Outro integrante do grupo é o professor Luis Gaj, da Faculdade de Economia, Administração e Contabilidade (FEA) da USP, definido por Ana Lydia como o “estrategista”, já que tem ajudado o grupo a direcionar sua estratégia de atuação: os temas para discussão, e a conexão entre governo, membros da sociedade civil e academia para discuti-los.
Completam a equipe Anna Peliano, pesquisadora do Instituto de Pesquisa Econômica Aplicada (Ipea); Gisela Maria Bernardes Solymos, diretora geral do Centro de Recuperação e Educação Nutricional (Cren); Mariângela Belfiore Wanderley, diretora do Instituto de Estudos Especiais e professora do Programa de Pós-Graduação em Serviço Social da Pontifícia Universidade Católica de São Paulo (PUC-SP); Semíramis Martins Álvares Domene, professora da Faculdade de Nutrição da Pontifícia Universidade Católica de Campinas (PUC-Campinas); e Mathias Estevão Rath, coordenador técnico da Fundação Orsa.

□ □ □ □ □

# [Detalhes da tarefa]
Continue o texto sobre os integrantes da equipe a partir da última frase apresentada. As entradas abaixo não têm nenhum papel nesta atividade.

[Registros de origem]

□ □ □ □ □

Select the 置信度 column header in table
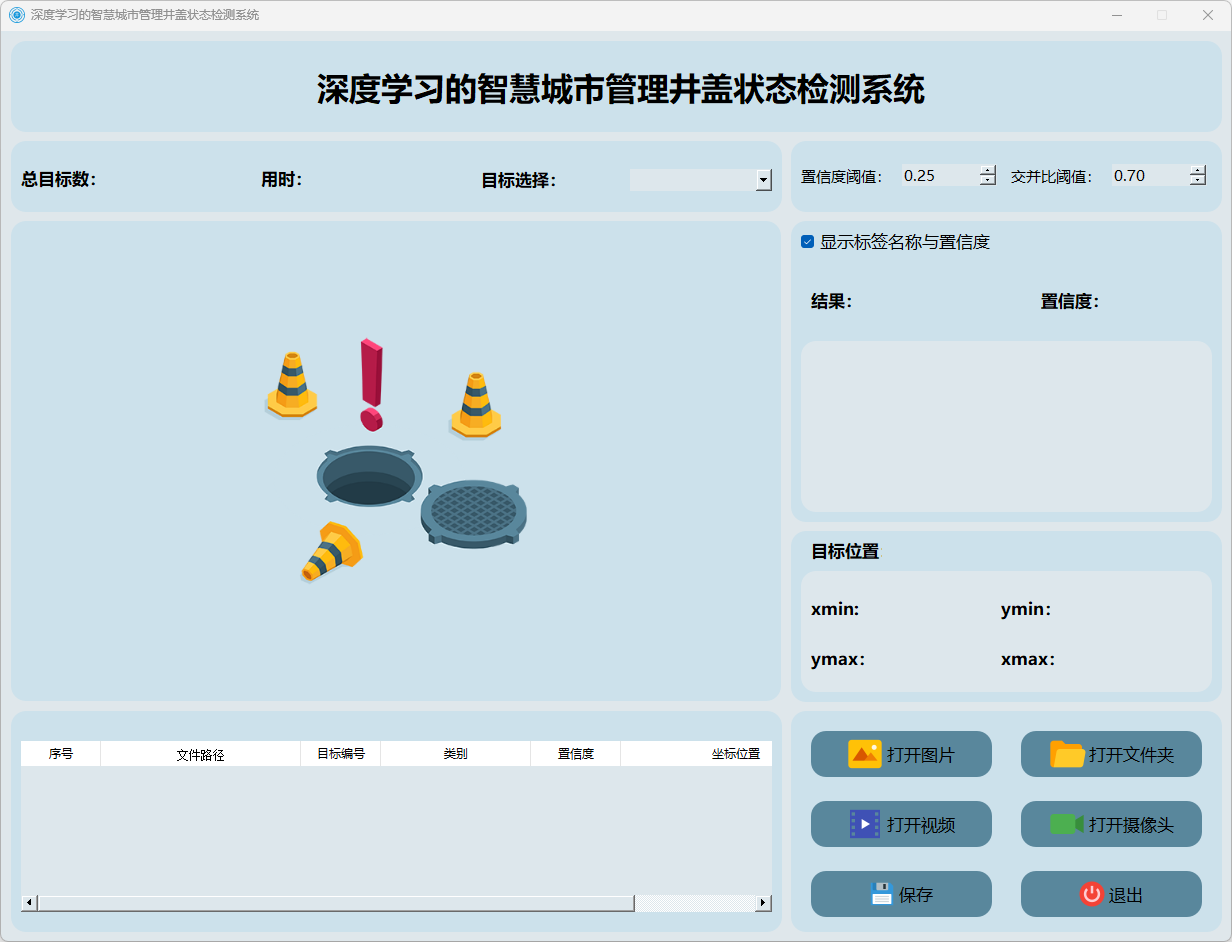 (x=575, y=754)
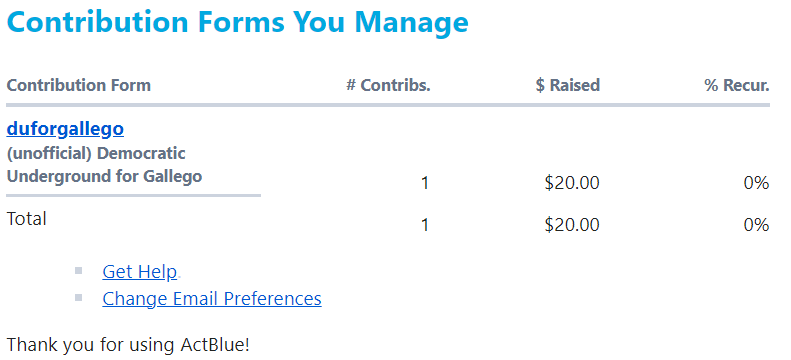This screenshot has width=791, height=360.
Task: Select the Total row $20.00 amount
Action: click(572, 225)
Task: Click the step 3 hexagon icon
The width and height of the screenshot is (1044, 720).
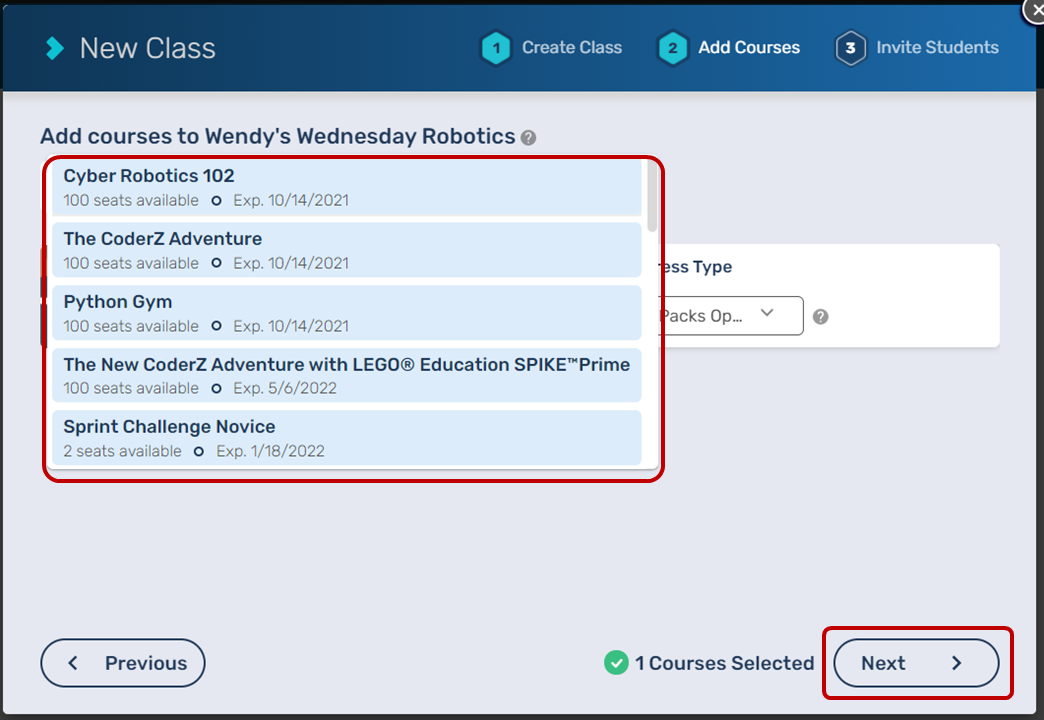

□ □ □ □ □

# [Resultado do exercício]
Moradias insalubres
Segundo Ana Lydia, a desnutrição crônica entre as pessoas pobres é causada principalmente por uma má alimentação associada a uma condição insalubre de moradia: falta de água encanada, banheiro, esgoto e coleta de lixo. Isso gera grande presença de infecções na infância, o que prejudica o crescimento, já que há perda de energia e deficiência de nutrientes em geral.
“Se você fizer uma média nacional, num país como o Brasil, dada a desigualdade social, você não vai conseguir enxergar direito o que acontece. Para estudar um problema específico é preciso focalizar sua ocorrência de acordo com a renda e com a condição de vida do grupo estudado”, explica.
Nas famílias mais pobres, que moram em favelas - e que é onde as doenças nutricionais são mais comuns - há no momento uma coexistência de desnutrição e obesidade, que não era conhecida até 10 anos atrás. De acordo com a professora, ao contrário do que o senso comum imagina, a obesidade em pessoas de baixa renda é causada mais pelo baixo gasto energético do que pelo consumo excessivo de alimentos. “Um estudo realizado em Maceió, por exemplo, mostrou que as mulheres obesas, com baixa estatura - ou seja, que foram desnutridas no início da vida e não cresceram adequadamente -, 50% delas portadoras de hipertensão, consomem apenas 65% do que precisariam para uma dieta adequada".
Conhecimentos como esse, divulgados nos eventos e publicações científicas do grupo, são o ponto de partida para que se possa pensar em soluções eficazes de combate às conseqüências nutricionais da pobreza.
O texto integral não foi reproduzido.